Stonehenge

I have always been intrigued about Stonehenge and other Neolithic sites like Newgrange, which we saw when we went to Ireland over spring break this year. When we went to England for the Labour Process Conference one year, we visited Stonehenge and the stone circle at Avebury on the “stones and bones” tour hosted by Astral Travel. (Astral Travel has, unfortunately, gone out of business; they were a great tour company.)

What I find most the most fascinated about these sites is the way that we ascribe meaning to them and the way that these monuments seem to be living, fluid things over time. Visiting these sites is a powerful experience, but not only because touching or seeing something so old is awe-inspiring. They are powerful experiences because of the meaning we haul with us, and the wide range of possibilities they represent.

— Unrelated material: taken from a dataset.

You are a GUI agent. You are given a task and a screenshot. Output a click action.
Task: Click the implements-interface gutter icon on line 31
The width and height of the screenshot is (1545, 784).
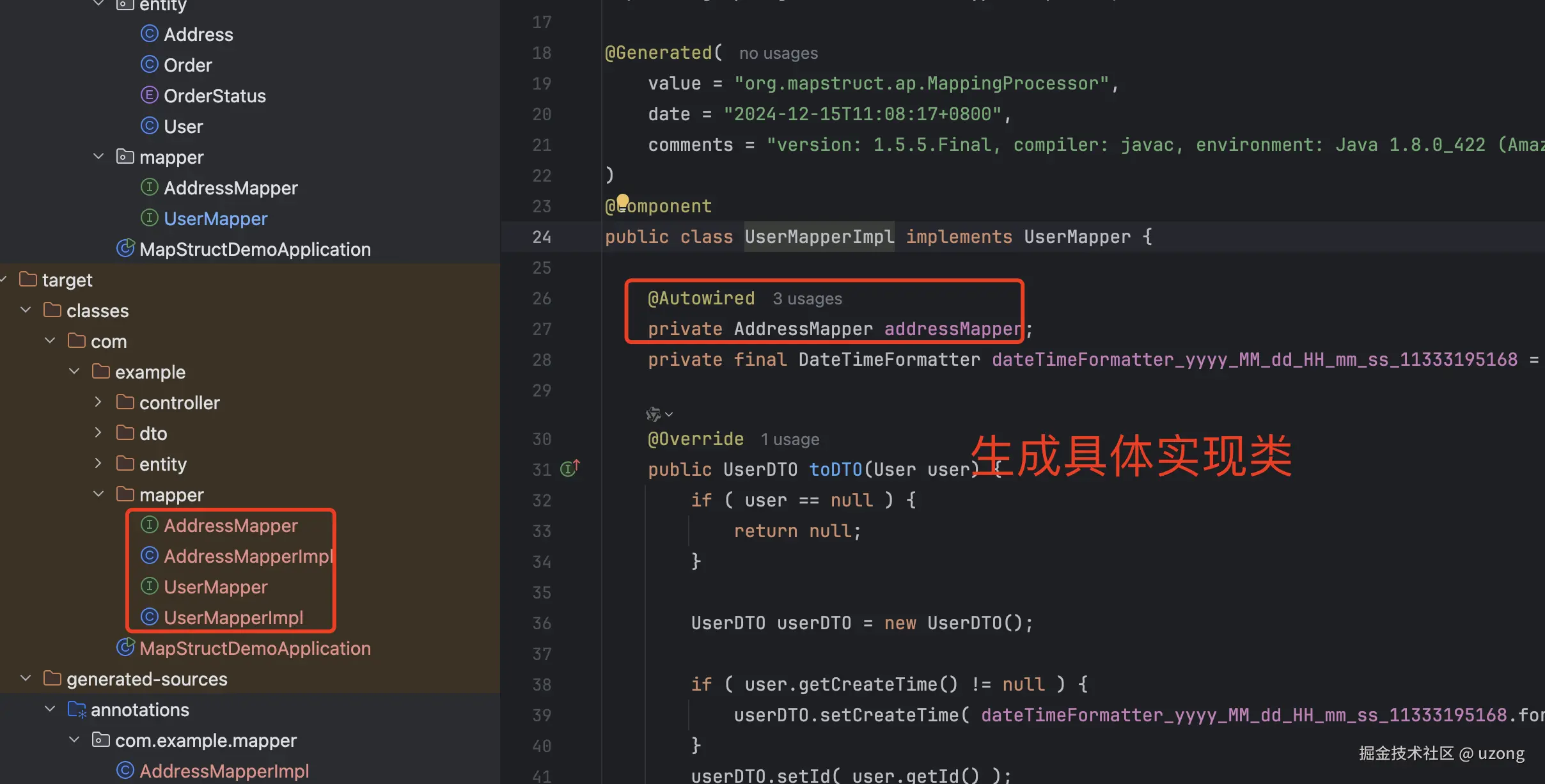[x=569, y=469]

Lately, Stonehenge has been in the news because there’s been a recent excavation of the site. The excavation, run by professors Tim Darvill and Geoff Wainwright (famous archeologists), is wrapping up and their “findings” are all over the net today. They have theorized that Stonehenge was a healing place that attracted people from all over Europe. They found in various graves some stone chippings from the henge, which they speculate were used as amulets of healing and protection (how D&D is that?).

I think the excavation was sponsored by BBC and the Smithsonian Institute. BBC has a great website devoted to the project. It includes day-by-day video clips of the dig. It’s fascinating stuff. And Smithsonian.com has a great article detailing the dig. It includes wonderful photographs of Stonehenge. Interestingly, the dig was “blessed” by modern day druids before they began.